When you leave corporate life you have a wealth of experience, skills, abilities and knowledge and you start out with the certainty that these will stand you in good stead in whatever you do next. It’s not an unreasonable assumption, it just happens to be wrong.
What you find out is that much of what you know is irrelevant, and some of it can be positively harmful. It’s like trying to work on a new car with a set of trusty old spanners. You find your spanners don’t fit because they’ve changed the nuts to different shapes and sizes. The trouble is, well, all you’ve got is your old set of spanners, so you have go anyway. Not only do the nuts remain stubbornly unloosened, you’ve now burred the edges and even the right spanners won’t work.
You end up hot, angry and frustrated, and are going to have to pay someone a lot of money to sort out the mess. (Believe me, I speak from experience).
This pattern has played itself out in my experience since leaving the Mothership.
One of the things that I tried to do was to replicate my old working routine. I really struggled when I was at home so I ‘went to work’ and travelled up to London for meetings on a regular basis, working in coffee bars or coworking spaces. This felt like how I used to make connections and start relationships back on the Mothership. Walking around and hanging about has been my favoured modus operandi.
The problem was that I was replicating the appearance but not the substance. I thought it was enough to be hanging out with people in business-like spaces but it didn’t work because often they weren’t the right people. They were perfectly lovely but without the shared purpose, values and culture of a large organisation it was difficult build meaningful relationships. I wasn’t loosening the nut of networking or getting things done.
I eventually realised that working at home was part of my new lifestyle and so I consciously changed my attitude and behaviours. Now I am quite happy working at home 2 or 3 days a week and limiting my meetings and trips to London. I am no longer playing ‘lucky dip’ when I meet people and I only meet those where I feel those meaningful relationships could develop.
A second example is my behaviour from corporate life to ‘make things happen’. I would create a vision of what I wanted to happen, such as a new product line or a marketing programme, gather the team together and then drive it through. I didn’t manage most of the people in the teams so I had to persuade them to do what I wanted rather than tell them.
I was good at working like this and mostly got what I wanted. Although my approach was gentle, I knew that, ultimately, people had responsibilities that they couldn’t avoid and I could pin them down with logic or wear them down with persistent pleading. A steel hand in a velvet glove, I could force the outcome that I wanted.
It did not work well, however, when I tried to collaborate with other people and help them develop their business idea. On the Mothership, my forcing behaviour created a pressure that tended to highlight our shared objectives and pull people together. Now, it made my would-be collaborators feel uncomfortable and highlighted our differences, pushing us apart and causing them to disengage. It was proving counter-productive, sabotaging the relationships I had established and choking off opportunities.

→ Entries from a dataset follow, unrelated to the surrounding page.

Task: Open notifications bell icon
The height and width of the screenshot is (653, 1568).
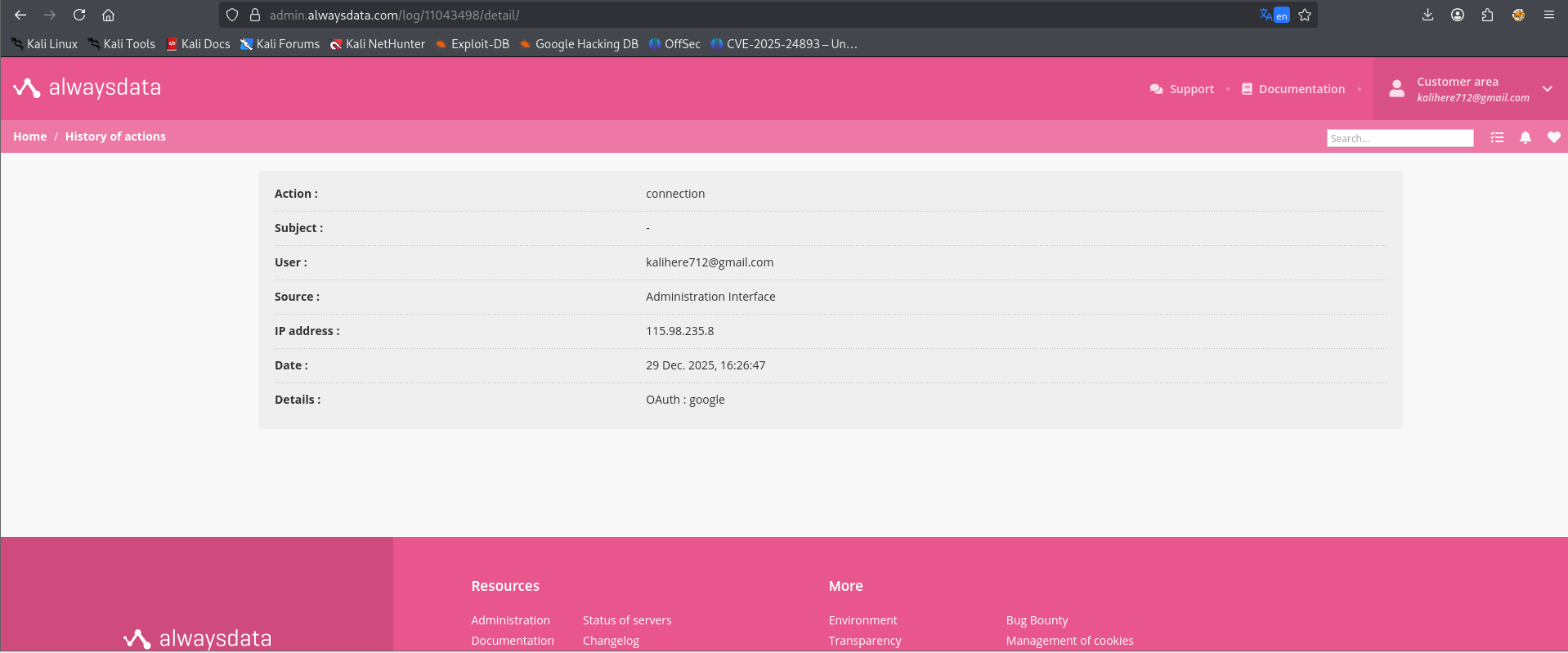Action: click(x=1525, y=137)
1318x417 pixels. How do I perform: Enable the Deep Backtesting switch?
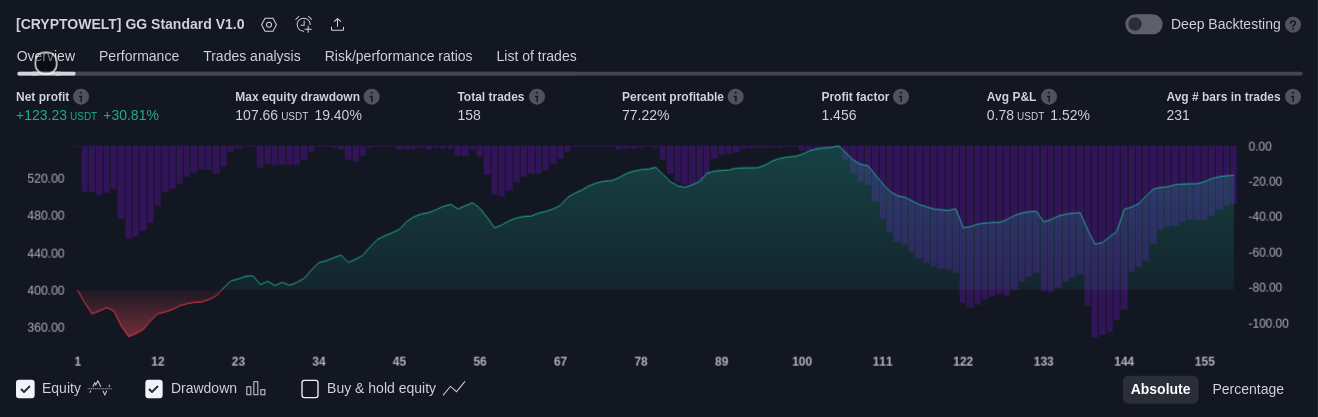(x=1143, y=24)
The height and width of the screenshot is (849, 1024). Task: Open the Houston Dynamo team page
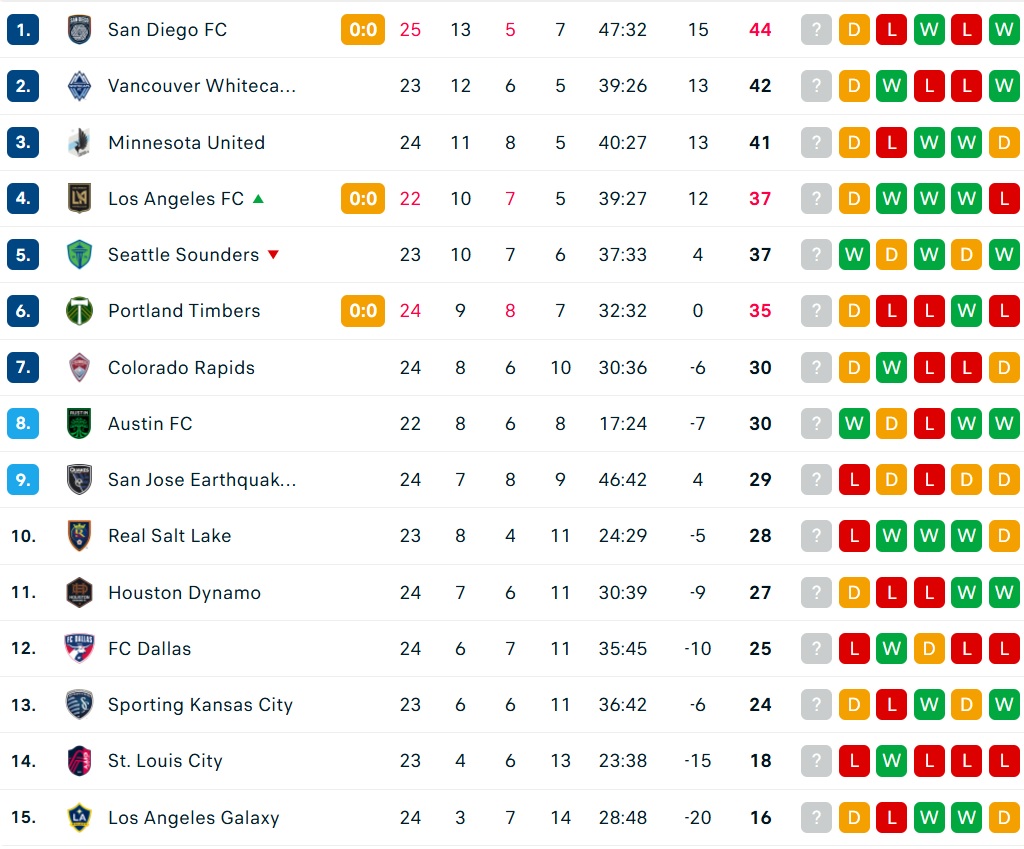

It’s taken me a long time to realise this, so ingrained was this forcing behaviour into my way of doing things. I was unable to see the impact on others and that I was allowing my needs to trample over theirs, quite the opposite to how I believed I was behaving. Instead of loosening the collaboration nut, I was burring the head and jamming it on tighter than before.
Of course, some of the tools you have do fit and do work in the world outside the Mothership and others can be modified and still be effective. Some, however, are going to have to be chucked and replaced with new ones. You have to gather a set of tools that are fit for purpose, fit for what you are working on now.
The trick is to be aware and check first. Like with your spanners, offer it up and see if it fits first. Apply it gently, don’t just use brute strength. And ask around to see if anyone else has the tools that you need or knows where you can get them. It will take time and a lot of trial and error but you will eventually assemble the right tools for the job in the situation you are now in.